River Scrolls
The River Scrolls began with a notebook full of drawings made by the Truckee River. Imagining them assembled into a long scroll form, about forty drawings were used to make the first large River Scroll at Magnolia Editions. Subsequent trips to other rivers, streams and fountains yielded different line qualities, and suggested other variations, from the minimal to the Baroque.
Donna Brookman 2013
Metamorphosis Large Prints
The larger Metamorphosis prints grew out of the process of working on the book, and suggest a vortex of transformation. They begin with fragments of old engravings and text that are collaged, drawn and painted, then made into photo-etching plates. Each image is hand-printed in an edition of ten.
Ragini
Beginning to explore the complex use of color, the energetic engagement of the painter with every detail of the natural world, made me realize that this tradition embodied a fundamentally different view of humans in the world. The world of miniatures is buzzing and blooming. Water swirls in the river, storms gather and burst; the landscape is fully alive.
Coming from a Northern European background, educated in minimalism and austerity, this was revelatory, and challenging. And yet it was aligned with my deepest intuition about the nature of reality, that it was fundamentally energetic and unified.
I remember when I first learned about atoms, and how much space existed within them. Solid form began to dematerialize before me and the world shifted. Form as a concentration of energy rather than an absolute became fundamental to my way of seeing.

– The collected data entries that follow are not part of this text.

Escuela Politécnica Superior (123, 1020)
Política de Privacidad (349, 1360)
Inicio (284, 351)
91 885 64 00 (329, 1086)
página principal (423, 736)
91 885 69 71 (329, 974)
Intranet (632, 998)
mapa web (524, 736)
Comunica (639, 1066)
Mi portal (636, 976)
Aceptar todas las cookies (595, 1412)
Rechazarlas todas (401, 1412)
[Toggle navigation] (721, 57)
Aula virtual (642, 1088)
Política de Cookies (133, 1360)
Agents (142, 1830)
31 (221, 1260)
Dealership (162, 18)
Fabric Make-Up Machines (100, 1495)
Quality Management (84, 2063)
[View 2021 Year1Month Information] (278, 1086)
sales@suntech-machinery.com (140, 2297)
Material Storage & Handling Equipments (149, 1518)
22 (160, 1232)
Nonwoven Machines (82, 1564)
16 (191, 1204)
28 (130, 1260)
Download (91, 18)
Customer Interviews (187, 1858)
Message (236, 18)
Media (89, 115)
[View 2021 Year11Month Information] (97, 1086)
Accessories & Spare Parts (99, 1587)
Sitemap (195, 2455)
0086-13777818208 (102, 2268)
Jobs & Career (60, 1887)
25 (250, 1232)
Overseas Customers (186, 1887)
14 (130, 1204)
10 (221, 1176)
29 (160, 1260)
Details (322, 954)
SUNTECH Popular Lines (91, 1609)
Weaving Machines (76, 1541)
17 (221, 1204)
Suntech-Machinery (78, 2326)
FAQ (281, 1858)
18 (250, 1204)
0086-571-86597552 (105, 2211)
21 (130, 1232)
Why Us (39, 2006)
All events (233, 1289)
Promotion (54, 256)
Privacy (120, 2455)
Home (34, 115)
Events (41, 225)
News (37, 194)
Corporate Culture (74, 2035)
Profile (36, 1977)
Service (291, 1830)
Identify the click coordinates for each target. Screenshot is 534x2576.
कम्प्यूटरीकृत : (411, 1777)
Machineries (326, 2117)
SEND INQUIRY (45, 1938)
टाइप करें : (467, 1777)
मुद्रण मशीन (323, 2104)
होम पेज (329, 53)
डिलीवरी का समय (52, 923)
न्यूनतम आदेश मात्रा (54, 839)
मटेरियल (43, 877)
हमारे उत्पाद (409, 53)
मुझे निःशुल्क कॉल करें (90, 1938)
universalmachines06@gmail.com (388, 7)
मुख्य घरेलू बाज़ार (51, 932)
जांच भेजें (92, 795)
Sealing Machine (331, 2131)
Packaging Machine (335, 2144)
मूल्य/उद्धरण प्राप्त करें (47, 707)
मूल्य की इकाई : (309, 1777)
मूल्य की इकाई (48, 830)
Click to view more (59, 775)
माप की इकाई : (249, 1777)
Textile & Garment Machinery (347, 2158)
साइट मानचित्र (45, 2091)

And music, always central to working in the studio, became more explicit in the work. Rhythmic complexity, theme and variations, musical concepts interpreted visually, suggest a more fundamental form of knowing the world. Unlike the western tradition of subject and background, which emphasizes man’s dominance over nature, the Ragini paintings depict a world in which we remember that we are integrated at the deepest level with all that surrounds us.